Thursday 22 August 2013

Guidelines

I came across this video via a comment at The Online Photographer. It started well enough, although the deconstruction of Cartier-Bresson's pictures reinforced my change of appreciation of them. Maybe it's like analysing humour, but the more I look at HCB's famous pictures the more contrived they seem. The same goes for Steve McCurry's work. Compositionally 'stunning', but the technique overwhelms the subject matter. You tend to appreciate the artistry rather than the picture's content and the message is lost.

It's all to simple to make pictures which follow compositional rules, even if you don't do it consciously. The best bit of advice in the video is to squint at a subject. Painters do it all the time and I find myself doing it more and more as I peer through my camera's viewfinder. It makes you look at the picture as a whole.


Deconstructing the picture above it's simple to see the compositional strengths. There's a frame, a dark foreground, rods and horizon on thirds (more or less), rods dark against lighter water, and so forth. None of this was thought through in those terms when I framed the shot, I just moved the camera around until it looked right. While it's pleasing on the eye, I'm not sure quite what the picture is about.

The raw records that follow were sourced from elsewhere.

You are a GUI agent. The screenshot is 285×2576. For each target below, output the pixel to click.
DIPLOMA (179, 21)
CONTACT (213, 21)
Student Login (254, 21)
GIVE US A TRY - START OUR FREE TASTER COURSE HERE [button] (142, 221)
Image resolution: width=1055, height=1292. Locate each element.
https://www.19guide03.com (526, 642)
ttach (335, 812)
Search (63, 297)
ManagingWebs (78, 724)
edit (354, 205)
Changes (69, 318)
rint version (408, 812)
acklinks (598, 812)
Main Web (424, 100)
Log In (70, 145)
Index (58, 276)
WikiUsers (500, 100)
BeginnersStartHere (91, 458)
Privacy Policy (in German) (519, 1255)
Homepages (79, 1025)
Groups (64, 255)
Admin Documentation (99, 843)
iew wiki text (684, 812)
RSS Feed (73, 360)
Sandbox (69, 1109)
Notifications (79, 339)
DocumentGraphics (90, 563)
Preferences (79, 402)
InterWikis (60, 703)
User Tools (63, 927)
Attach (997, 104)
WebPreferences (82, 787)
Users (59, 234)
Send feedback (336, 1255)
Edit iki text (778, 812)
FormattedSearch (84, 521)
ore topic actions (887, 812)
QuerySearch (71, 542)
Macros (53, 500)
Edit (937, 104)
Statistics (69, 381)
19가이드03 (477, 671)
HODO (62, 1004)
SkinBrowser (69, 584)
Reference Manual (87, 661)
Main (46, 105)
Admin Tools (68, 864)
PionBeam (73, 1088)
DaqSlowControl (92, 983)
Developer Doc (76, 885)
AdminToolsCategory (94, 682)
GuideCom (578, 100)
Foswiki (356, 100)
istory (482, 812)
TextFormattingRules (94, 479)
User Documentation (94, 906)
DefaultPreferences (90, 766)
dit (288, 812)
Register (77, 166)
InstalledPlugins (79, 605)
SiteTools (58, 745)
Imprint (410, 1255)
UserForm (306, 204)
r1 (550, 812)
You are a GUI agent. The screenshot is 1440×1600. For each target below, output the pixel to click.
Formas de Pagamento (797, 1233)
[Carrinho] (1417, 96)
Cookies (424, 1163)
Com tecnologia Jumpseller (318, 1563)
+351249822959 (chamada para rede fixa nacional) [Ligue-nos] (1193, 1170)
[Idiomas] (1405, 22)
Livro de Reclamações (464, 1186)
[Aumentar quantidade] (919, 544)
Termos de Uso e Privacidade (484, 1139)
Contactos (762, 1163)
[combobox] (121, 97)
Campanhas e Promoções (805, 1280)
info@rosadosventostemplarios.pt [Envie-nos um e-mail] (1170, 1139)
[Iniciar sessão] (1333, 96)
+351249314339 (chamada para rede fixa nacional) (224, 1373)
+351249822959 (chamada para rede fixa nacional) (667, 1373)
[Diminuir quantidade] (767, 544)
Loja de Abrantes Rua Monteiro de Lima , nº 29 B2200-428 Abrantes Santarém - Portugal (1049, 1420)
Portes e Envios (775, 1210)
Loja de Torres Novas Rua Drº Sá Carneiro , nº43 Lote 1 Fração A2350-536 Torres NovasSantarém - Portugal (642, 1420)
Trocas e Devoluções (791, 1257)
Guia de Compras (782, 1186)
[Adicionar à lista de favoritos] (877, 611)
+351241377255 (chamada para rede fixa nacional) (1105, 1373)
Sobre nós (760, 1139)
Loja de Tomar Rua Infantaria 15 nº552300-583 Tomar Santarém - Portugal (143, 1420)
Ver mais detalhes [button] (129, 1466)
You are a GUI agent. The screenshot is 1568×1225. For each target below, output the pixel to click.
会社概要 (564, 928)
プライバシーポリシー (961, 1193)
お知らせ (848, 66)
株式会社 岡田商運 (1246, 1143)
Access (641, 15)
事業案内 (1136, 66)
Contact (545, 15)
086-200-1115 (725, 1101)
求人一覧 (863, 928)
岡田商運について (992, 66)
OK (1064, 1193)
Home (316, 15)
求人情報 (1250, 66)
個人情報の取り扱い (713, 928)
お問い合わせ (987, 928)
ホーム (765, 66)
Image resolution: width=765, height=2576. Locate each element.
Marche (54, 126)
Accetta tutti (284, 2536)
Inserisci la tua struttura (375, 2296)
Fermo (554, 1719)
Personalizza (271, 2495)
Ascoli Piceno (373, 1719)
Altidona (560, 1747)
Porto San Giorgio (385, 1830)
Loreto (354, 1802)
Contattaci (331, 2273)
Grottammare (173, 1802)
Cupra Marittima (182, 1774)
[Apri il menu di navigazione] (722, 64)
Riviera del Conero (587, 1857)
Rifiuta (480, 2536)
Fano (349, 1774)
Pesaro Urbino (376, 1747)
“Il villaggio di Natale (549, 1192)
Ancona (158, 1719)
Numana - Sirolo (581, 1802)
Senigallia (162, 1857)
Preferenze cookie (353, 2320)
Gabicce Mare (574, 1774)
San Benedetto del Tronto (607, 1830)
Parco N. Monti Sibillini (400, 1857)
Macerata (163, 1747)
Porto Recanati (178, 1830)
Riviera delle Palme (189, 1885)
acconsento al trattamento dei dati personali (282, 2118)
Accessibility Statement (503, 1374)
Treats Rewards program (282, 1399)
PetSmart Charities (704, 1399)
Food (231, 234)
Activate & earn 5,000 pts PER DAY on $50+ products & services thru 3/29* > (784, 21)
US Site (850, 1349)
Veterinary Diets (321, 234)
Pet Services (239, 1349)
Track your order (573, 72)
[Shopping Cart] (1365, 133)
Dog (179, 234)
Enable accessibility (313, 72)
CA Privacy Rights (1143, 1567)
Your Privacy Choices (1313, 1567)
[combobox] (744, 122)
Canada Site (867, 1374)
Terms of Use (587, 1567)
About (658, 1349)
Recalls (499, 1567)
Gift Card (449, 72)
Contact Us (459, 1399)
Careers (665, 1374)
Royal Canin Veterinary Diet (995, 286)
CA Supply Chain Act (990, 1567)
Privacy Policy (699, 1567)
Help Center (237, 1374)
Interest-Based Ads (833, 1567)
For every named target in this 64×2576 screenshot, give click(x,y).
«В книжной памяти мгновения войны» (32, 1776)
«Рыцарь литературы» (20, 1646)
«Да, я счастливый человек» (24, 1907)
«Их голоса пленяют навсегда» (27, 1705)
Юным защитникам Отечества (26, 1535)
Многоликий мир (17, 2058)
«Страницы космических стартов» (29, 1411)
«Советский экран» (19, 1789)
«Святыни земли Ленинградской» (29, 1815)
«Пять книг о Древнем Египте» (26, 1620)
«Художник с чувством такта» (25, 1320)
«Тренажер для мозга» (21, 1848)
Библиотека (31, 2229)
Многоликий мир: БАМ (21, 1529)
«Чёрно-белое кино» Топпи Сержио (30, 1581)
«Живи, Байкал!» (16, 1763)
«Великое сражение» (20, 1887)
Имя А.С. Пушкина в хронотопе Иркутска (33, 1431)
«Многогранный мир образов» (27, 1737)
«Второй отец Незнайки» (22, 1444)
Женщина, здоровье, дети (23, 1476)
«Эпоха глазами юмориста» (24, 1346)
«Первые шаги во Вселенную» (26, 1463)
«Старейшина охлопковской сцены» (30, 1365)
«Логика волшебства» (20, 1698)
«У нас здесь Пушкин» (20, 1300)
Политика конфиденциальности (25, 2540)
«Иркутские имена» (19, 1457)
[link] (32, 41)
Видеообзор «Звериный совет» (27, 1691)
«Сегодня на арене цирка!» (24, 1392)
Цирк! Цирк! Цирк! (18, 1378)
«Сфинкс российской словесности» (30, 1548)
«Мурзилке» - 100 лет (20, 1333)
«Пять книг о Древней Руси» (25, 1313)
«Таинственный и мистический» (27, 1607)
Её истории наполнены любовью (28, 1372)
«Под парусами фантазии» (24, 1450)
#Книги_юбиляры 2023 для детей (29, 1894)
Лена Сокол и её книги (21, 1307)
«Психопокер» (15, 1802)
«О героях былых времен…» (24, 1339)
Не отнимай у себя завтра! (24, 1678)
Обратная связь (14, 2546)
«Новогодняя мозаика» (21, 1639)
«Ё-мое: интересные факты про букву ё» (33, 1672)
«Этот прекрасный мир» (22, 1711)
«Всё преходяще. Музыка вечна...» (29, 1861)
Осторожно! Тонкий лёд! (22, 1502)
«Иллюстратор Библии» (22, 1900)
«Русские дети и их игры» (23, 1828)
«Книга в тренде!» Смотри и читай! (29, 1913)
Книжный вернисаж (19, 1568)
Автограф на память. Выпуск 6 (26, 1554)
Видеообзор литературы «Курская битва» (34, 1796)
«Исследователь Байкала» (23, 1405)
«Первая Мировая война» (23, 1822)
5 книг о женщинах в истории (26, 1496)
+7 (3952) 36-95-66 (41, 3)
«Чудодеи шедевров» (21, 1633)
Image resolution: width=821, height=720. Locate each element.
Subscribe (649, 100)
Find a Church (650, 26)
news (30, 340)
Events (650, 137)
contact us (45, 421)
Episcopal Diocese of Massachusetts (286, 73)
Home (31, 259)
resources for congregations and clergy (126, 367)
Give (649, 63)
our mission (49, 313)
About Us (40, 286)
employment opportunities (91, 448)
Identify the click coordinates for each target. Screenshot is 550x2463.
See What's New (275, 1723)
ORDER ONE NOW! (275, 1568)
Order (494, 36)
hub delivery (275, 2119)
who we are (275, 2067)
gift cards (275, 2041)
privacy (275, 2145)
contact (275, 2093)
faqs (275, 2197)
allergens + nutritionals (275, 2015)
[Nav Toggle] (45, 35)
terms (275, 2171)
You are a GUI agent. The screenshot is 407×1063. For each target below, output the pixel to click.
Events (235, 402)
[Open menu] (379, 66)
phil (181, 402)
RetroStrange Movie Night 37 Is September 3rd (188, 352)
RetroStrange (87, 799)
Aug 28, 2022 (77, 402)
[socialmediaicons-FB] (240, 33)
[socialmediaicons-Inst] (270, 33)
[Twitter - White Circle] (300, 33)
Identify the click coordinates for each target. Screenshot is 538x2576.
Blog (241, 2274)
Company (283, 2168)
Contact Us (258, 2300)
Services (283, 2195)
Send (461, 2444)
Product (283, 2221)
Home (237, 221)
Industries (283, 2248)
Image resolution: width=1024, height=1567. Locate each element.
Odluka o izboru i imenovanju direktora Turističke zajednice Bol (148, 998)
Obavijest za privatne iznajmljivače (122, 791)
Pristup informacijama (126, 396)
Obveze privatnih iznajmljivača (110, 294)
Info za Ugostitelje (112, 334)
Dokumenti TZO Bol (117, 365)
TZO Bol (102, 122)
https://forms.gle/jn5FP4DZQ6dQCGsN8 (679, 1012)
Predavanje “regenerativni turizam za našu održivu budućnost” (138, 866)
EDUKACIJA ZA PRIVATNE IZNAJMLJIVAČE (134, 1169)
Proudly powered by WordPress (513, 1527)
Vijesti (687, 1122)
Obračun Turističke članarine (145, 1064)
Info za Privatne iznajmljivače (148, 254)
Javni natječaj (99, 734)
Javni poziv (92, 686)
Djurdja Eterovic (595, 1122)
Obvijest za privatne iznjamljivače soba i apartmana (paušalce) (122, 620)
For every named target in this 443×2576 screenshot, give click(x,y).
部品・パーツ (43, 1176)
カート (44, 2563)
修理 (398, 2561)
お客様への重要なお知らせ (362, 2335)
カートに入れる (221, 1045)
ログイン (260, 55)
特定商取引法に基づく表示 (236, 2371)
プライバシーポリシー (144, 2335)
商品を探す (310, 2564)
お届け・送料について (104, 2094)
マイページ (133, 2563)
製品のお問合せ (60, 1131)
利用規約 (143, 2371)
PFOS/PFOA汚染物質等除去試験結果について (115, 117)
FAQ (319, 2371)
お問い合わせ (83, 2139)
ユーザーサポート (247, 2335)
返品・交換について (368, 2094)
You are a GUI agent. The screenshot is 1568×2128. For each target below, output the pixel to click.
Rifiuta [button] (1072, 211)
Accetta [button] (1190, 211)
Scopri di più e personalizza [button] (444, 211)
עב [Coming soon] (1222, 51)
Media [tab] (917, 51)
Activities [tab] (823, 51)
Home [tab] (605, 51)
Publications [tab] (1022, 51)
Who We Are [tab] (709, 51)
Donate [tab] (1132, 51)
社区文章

To an angler it will mean something different to how a non-angler views it. A caption would also alter it's meaning. I took it because I liked the effect of the light on the trees. It would accompany an article about eel fishing well enough, but as a stand-alone picture it's something and nothing.

Remembering the compositional guidelines outlined in the video will make for good pictures. But they'll be pictures which look safe and familiar. It's no surprise that enquiring photographers choose to try and make pictures in different ways than following formal modes of construction derived from classical, representational, painting. Photography can be about another way of picturing than creating an ideal view of reality. Reality is messy. Photography is a great medium for conveying that.

The Winogrand on the right was criticised in the video for it's lack of formal composition. It seems to me that it is the chaotic nature that makes it interesting. The fact that you have to search for the subject which comes as a surprise. Photographs can have more than one possible subject, all equally stressed.

Photographs which try to be no more than abstract fields of colour usually fail by becoming banal. Photographs need a subject. Or at the very least recognisable objects to be seen. They don't need to be 'perfectly' composed to be successful pictures.

This is my excuse for some of the photographs I've been taking recently. I realised that I had been concentrating too much on the formalities of making 'good photographs' and not enough on the content and meaning.

The ongoing Over The Hedge series is an attempt to break out of the rut. The pictures are about arrangements of shape and colour. The subject, as in what the picture is about, is the whole of the frame rather than just that which stands out visually. I hope the eye roams over the picture rather than concentrating on one element. For all that they might look to have been casually taken they are carefully, or perhaps that should be thoughtfully, composed.